Wednesday, 14 March 2012

emotional design


The sequel, Emotional Design, is based on the idea that there are three levels at play in design. It's still true that, on a rational level, products should be functional, but now he explains why they should be beautiful and have an emotional impact as well. Donald Norman explains how to being attractive, fun and enjoyable makes a product better. The main issues are that emotions have a crucial role in the human ability to understand the world and how they learn new things. Two researchers from Japan studied a different layout of control ATM’s, automated teller machines, found that the attractive arranged layout were perceived to be easier to use. Herbert Read in his book stated, it requires a somewhat mystical theory of aesthetic to find any necessary connection between beauty and function. Donald Norman pondered a new finding in the study of affect and emotion. In his explanation, there have two separate types of emotions, namely positive and negative emotion.


Emotions play a critical role in our daily lives. Positive emotions are hard to learning, curiosity, and creative thought and today research is turning towards this dimension. The psychologist Alice Isen discovered that being happy broadens the thought processes and facilitates creative thinking and also better at brainstorming. Meanwhile in negative emotions the broadening means that are far less focused, and far more likely to be receptive to interruption. In Isen’s results show that when people are relaxed and happy, their thought processes expand, becoming more creative and more imaginative. While in the negative emotions, they tend to narrow their thought processes, concentrating upon aspects directly relevant to a problem.

Norman’s studied about human attributes and finds that there have three different levels of brain that gives multiple faces of emotions and style of design. The focal point of Emotional Design is that attractive things work better. Norman explores how emotions affect purchase decisions based on three aspects of design, which is visceral, behavioral and reflective. Each level plays a different role in the total functioning of people. And also requires a different style of design.

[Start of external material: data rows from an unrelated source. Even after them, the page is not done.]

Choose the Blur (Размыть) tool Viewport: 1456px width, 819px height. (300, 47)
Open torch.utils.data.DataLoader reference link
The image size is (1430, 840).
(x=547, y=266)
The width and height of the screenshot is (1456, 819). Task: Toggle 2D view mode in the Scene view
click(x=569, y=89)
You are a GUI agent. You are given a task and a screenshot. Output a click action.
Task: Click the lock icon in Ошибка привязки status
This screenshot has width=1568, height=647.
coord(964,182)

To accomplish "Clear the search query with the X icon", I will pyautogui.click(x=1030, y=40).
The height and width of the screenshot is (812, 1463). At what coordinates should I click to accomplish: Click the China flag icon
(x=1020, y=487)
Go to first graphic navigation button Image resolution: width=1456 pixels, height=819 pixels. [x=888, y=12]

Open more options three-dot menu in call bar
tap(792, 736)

The automatic, prewired layer, called the visceral level. This is the level of fixed routines, where the brain analyzes the world and responds. The design requirements for each level differ widely. This visceral level is pre-consciousness, pre-thought. This is where appearance matters and first impressions are formed. Visceral design is about the initial impact of a product, about its appearance, touch and feel. In term of design, visceral is what nature does. Received powerful emotional signals from the environment that get interpreted automatically. The principles underlying visceral design are wired in, consistent across people and cultures.  Because visceral design is about initial reactions, it can be studied quite simply by putting people in front of a design and waiting for reactions. Effective visceral design requires the skills of the visual and graphic artist and the industrial engineer, where design is about immediate emotional impact.


The next level is behavioral. Behavioral is a part that contains the brain processes that control everyday behaviour. With a higher level of analysis, the behavioral level, with a complex and powerful brain that can analyze a situation and alter behaviour accordingly. The behavioral level is not conscious. Behavioral design is about use. Appearance and rational doesn’t really matter but it does performance. This is the aspect of design that practitioners in the usability community focus upon. Principles of good behavioral design are well known. In most behavioral design, functions come first and foremost. On the face of it, getting the function right would seem like the easiest of the criteria to meet but in tricky way. Good behavioral design should be human-centered , focusing upon understanding and satisfying the need of people who actually use the product.

The contemplative part of the brain is the reflective level.  In reflective level, they are very sensitive to experience, training and education. Cultural view have huge impact here, what one culture finds appealing, another may not. Thought reflection, you remember the past and contemplate the future.  Therefore, is about long-term relations, about the feeling og satisfaction produced by owning, displaying and using a product. A person’s self –identity is located within the reflective level, and here is where the interaction between the product and your identity is important as demonstrate in pride of ownership or use. Customer interaction and service matter at this level.


There are two kinds of product development, which is enchantment and innovation. Enchantment means to take some existing product or service and make it better. Enchantment to a product come primary by watching how people use what exists today, discovering difficulties and then overcoming them. Innovations are particularly difficult to access. One cannot evaluate an innovation by asking potential customers for their views. This requires people to imagine something they have no experience with. The real challenges to product design is discover real needs that even the people who need them cannot yet articulate.  

Overall based on my review, totally about aesthetic in a design. This book gives us a lot information ant guide line in term of design. Changing our thinking in development of design matter.